Trey Gunn's initial verdict, as recorded in his dairy that day: "There is some absolutely hilarious music here." And he's right, this was a more playful sound than could be expected from the sometimes over-earnest Crimson Kings, like something George and Jane Jetson might enjoy while sipping cyber-martinis in a zero-gravity moon lounge. Belew's drumming isn't propelled with the same whirling dervish intensity later to be heard from Pat Mastelotto in ProjeKcts Three and Four (Adrian seems overly fond of that 'breaking glass' drum patch). But his steady yet unconventional rhythms, with the kick drum often programmed to trigger a sequential bass line, firmly anchor the flights of electronic fancy from the twin guitars of Fripp and Gunn.

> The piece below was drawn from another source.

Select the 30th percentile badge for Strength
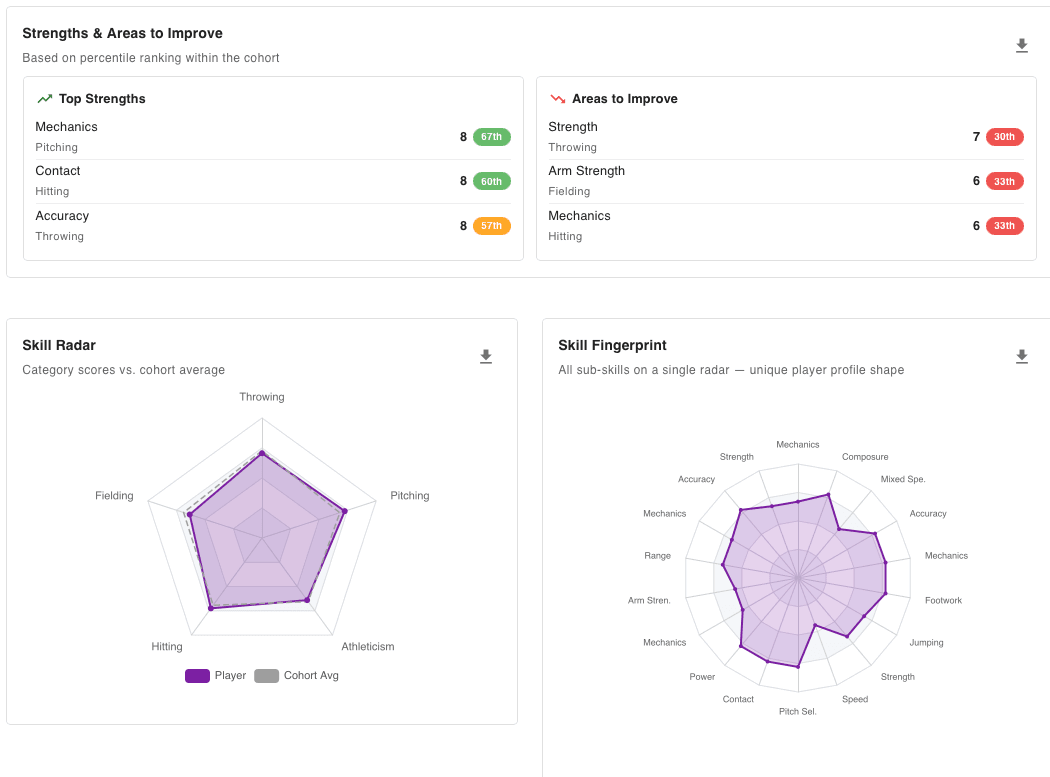The image size is (1050, 777). pos(1005,136)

It really didn't need to be a 2-disc album: the combined running time of just over ninety minutes could have fit on a single CD with only minor editing (hours of equally valid jamming were already left on the cutting room floor). And there are, as you might expect from an entirely improvised album, more than a few moments of seemingly aimless noodling.

But a trio of this caliber can drift all day and still be worth hearing. And the payoff from the R&D would arrive a few years later, in the exhilarating techno-grooves galvanizing the Heavy ConstruKction tour at the tail end of the Millennium.